The results of the second telemedicine trial project are in. The Ministry of Health and Welfare said more than 80 percent of the patients who received telemedical care expressed satisfaction. Encouraged by the outcome, the ministry plans to launch another trial project next month on a much larger scale.
The second project was carried out between March and December last year, involving some 5,300 patients in various places, including islands, remote rural areas, military camps, ocean-going vessels, correctional facilities and elderly nursing homes.
The ministry said 83 percent of the patients in remote island and rural areas and 88 percent of those at elderly care facilities expressed satisfaction with the long-distance medical care they received. The level of satisfaction was higher than the 77 percent recorded in the first trial project in 2014.
The ministry also said that the trial telemedicine system worked without any problems regarding clinical safety, data security or technical stability.
Based on this positive assessment, the ministry said it would expand the scale of the third trial run by increasing the number of participating patients to 12,000.

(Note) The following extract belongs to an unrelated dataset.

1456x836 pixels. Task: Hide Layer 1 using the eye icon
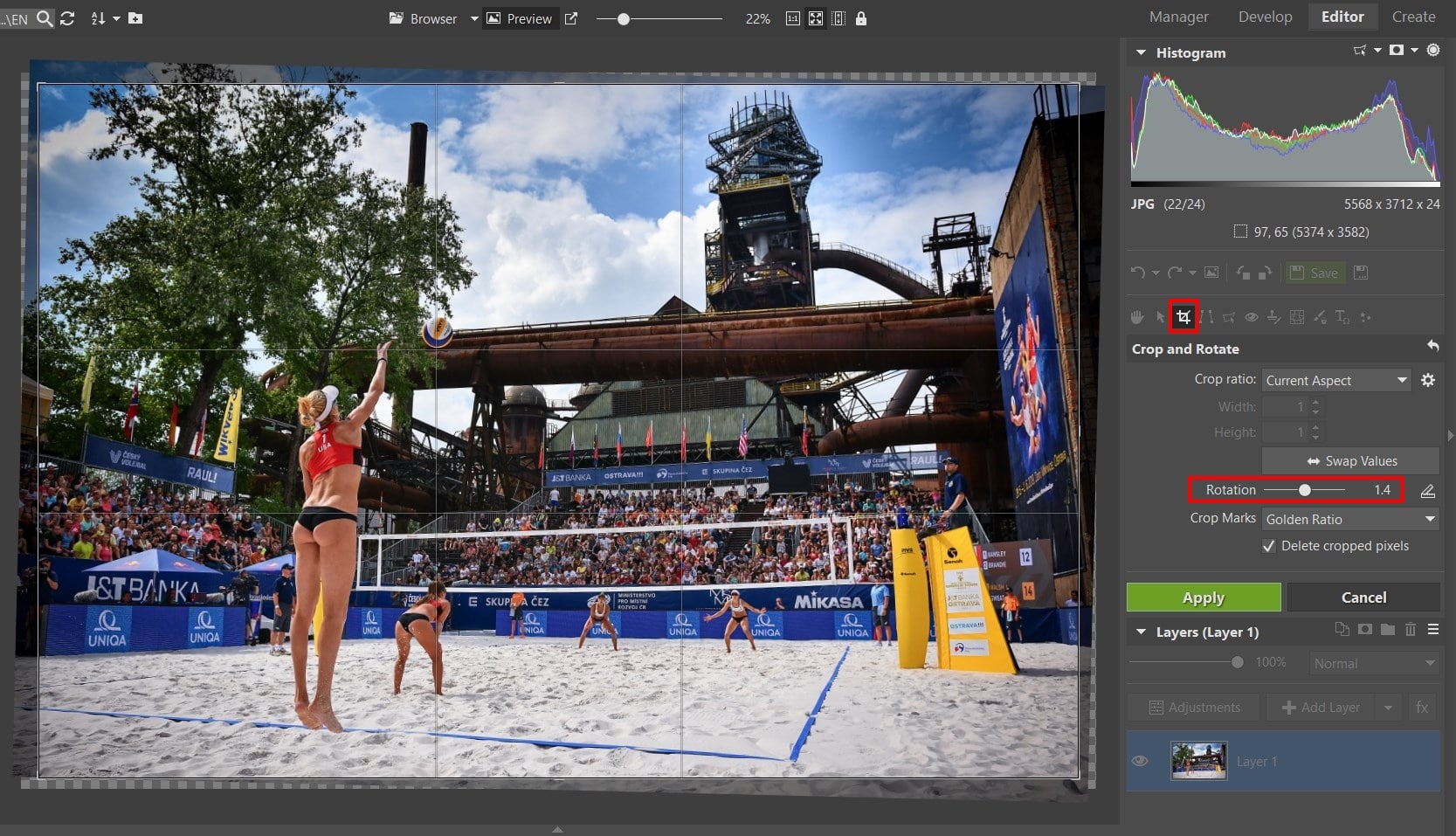tap(1140, 761)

The ministry’s plan, however, invited criticism from the Korean Medical Association, a lobby organization for physicians. It expressed strong skepticism about the outcome of the second project, claiming that the trial project had not been carried out in a transparent way.
It is true that the second test run was conducted without the participation of the association. Yet it was the association that rejected the ministry’s offer to jointly manage the project.

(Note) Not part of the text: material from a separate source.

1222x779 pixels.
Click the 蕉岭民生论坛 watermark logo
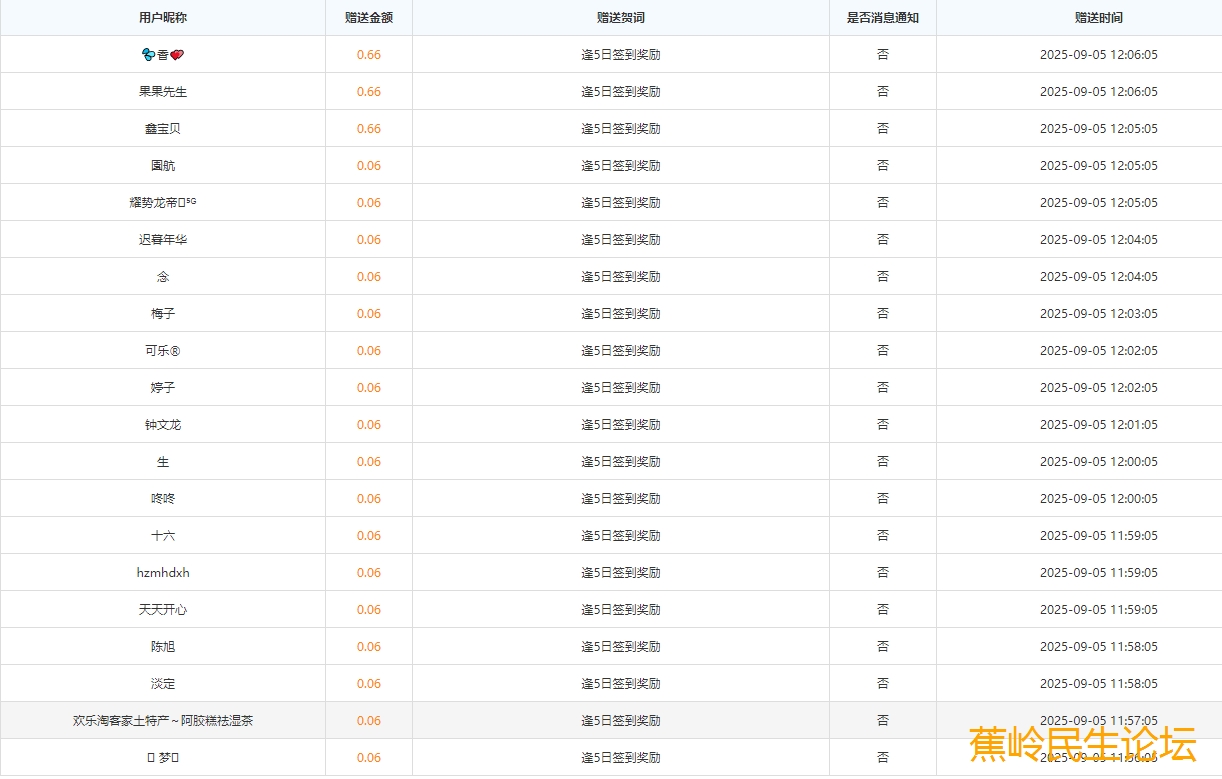(x=1082, y=745)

Physicians running neighborhood clinics have resisted the ministry’s plan to introduce telemedicine, as they are worried that it would drive them out of business by worsening the already serious concentration of patients in a few large general hospitals in Seoul.
Yet these worries are groundless. The government has repeatedly assured that it would allow primary care clinics, not general hospitals, to treat patients with chronic diseases using telemedicine.
Due to physicians’ resistance, the bill on telemedicine, which was submitted to the National Assembly in 2013, is destined to be scrapped with the termination of the 19th Assembly in May.
Telemedicine is an area where Korea can lead the world, given its advanced information technology infrastructure and high-quality medical services. The ministry said it had already concluded deals to export its telemedicine system to seven countries, including Peru, Chile, Vietnam and the Philippines.
Doctors should not be confined to their narrow self-interests and allow the nation to tap into the potential that telemedicine has. It can not only benefit people in areas with little access to medical services but help create jobs.